[AUSZUG DER SEITE]

02. April 2007

Die Mafia medial verklärtes Phänomen Die Mafia medial verklärtes Phänomen

Dissertation ging dem Mythos Mafia auf die Spur

Um die sizilianische Mafia ranken sich viele Mythen: Die Einen halten sie für eine verschworene Geheimgesellschaft prinzipientreuer Ehrenmänner, die anderen für aalglatte Bösewichte im Anzug mit Goldkettchen oder ganz nüchtern für einen kriminellen Wirtschaftszweig mit Milliardenumsätzen. Gudrun Dietz ging in ihrer Dissertation an der Universität Bonn der Frage nach, wie Literatur und Film zur Mythisierung der Mafia beitragen. Geleitet wurde sie dabei durch eigene Erfahrungen, die sie in einem einjährigen Aufenthalt in Italien machte.

[/AUSZUG DER SEITE]

**ZU BEANTWORTENDE FRAGEN:**
1. An welcher Universität verfasste Gudrun Dietz laut dem Artikel über die Mafia ihre Dissertation?
2. Gib aus dem Artikel über die Mafia den Abschnitt wieder, der mit den Worten „Die Mafia medial verklärtes Phänomen Die“ einsetzt und mit „in Italien machte.“ schließt.
3. Stimmen diese Aussagen mit dem Artikel über die Mafia überein? Antworte jeweils mit Ja oder Nein und zitiere die entscheidenden Worte.
(a) Gudrun Dietz hielt sich ein Jahr lang in Italien auf.
(b) Die Dissertation untersucht, wie Zeitungen zur Mythisierung der Mafia beitragen.
(c) Manche sehen in der Mafia einen kriminellen Wirtschaftszweig.

[ANGEZEIGTE DATEN]

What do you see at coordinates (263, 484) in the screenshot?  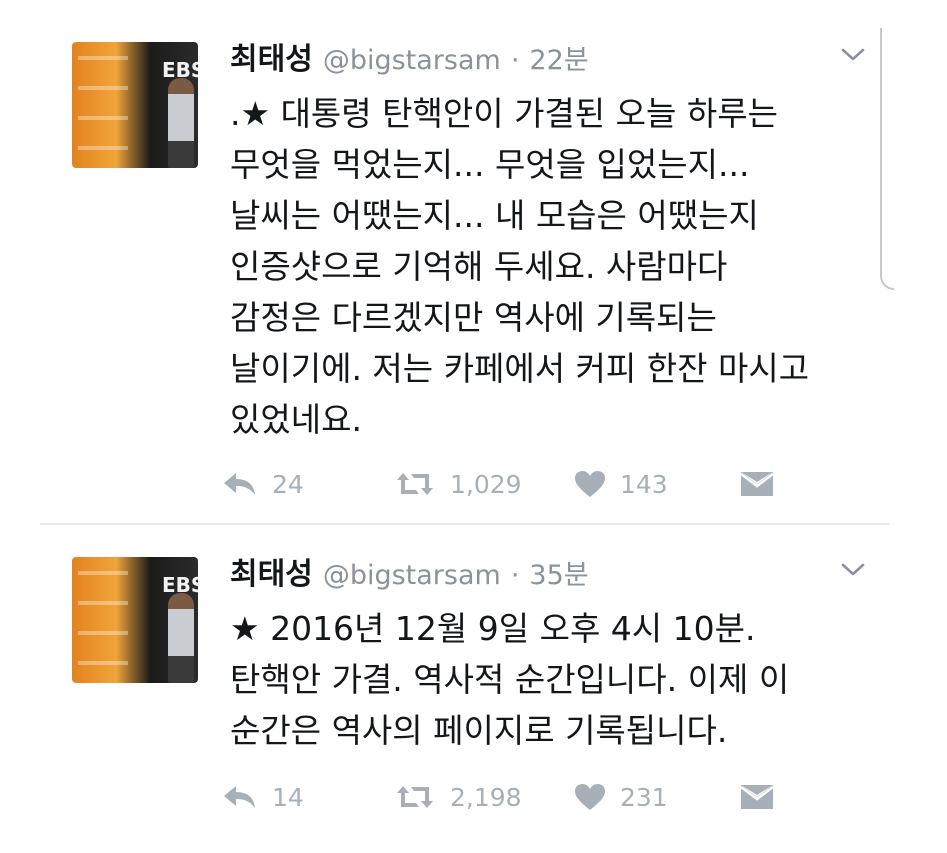 I see `reply-button: 24` at bounding box center [263, 484].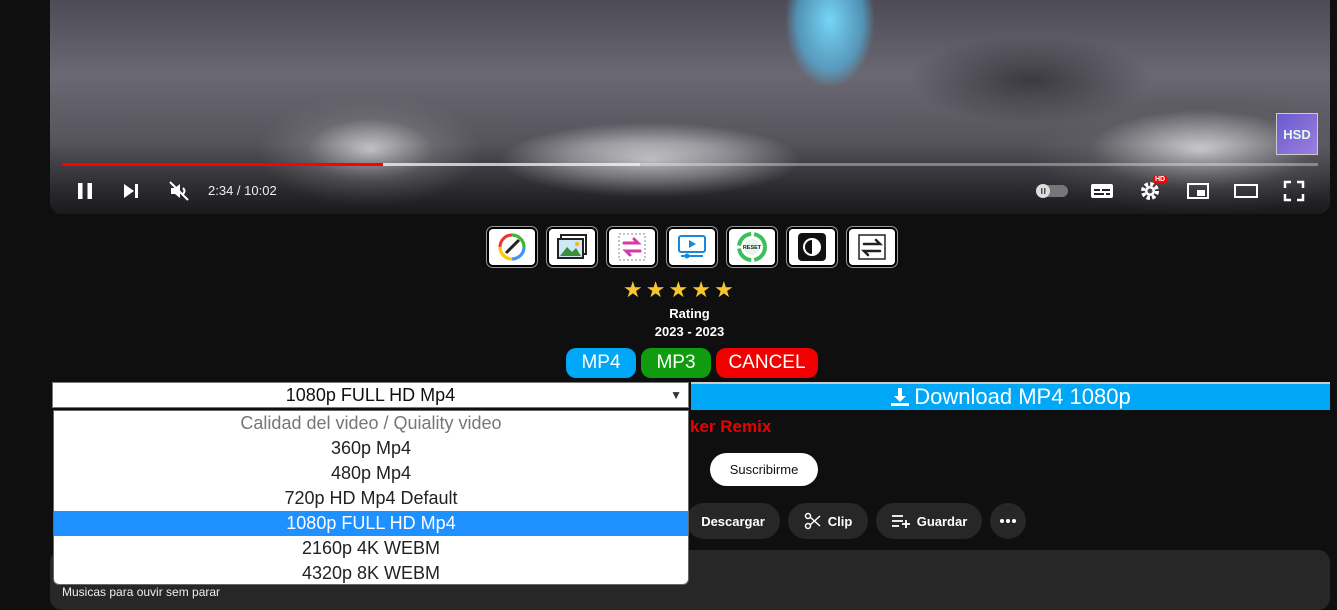 Image resolution: width=1337 pixels, height=610 pixels. I want to click on more-horizontal-icon, so click(1008, 521).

[/ANGEZEIGTE DATEN]

**LÖSUNGEN ZUR ÜBUNG:**
1. An der Universität Bonn.

2.
Die Mafia medial verklärtes Phänomen Die Mafia medial verklärtes Phänomen

Dissertation ging dem Mythos Mafia auf die Spur

Um die sizilianische Mafia ranken sich viele Mythen: Die Einen halten sie für eine verschworene Geheimgesellschaft prinzipientreuer Ehrenmänner, die anderen für aalglatte Bösewichte im Anzug mit Goldkettchen oder ganz nüchtern für einen kriminellen Wirtschaftszweig mit Milliardenumsätzen. Gudrun Dietz ging in ihrer Dissertation an der Universität Bonn der Frage nach, wie Literatur und Film zur Mythisierung der Mafia beitragen. Geleitet wurde sie dabei durch eigene Erfahrungen, die sie in einem einjährigen Aufenthalt in Italien machte.

3.
(a) Ja: „in einem einjährigen Aufenthalt in Italien“
(b) Nein: „wie Literatur und Film zur Mythisierung der Mafia beitragen“
(c) Ja: „ganz nüchtern für einen kriminellen Wirtschaftszweig mit Milliardenumsätzen“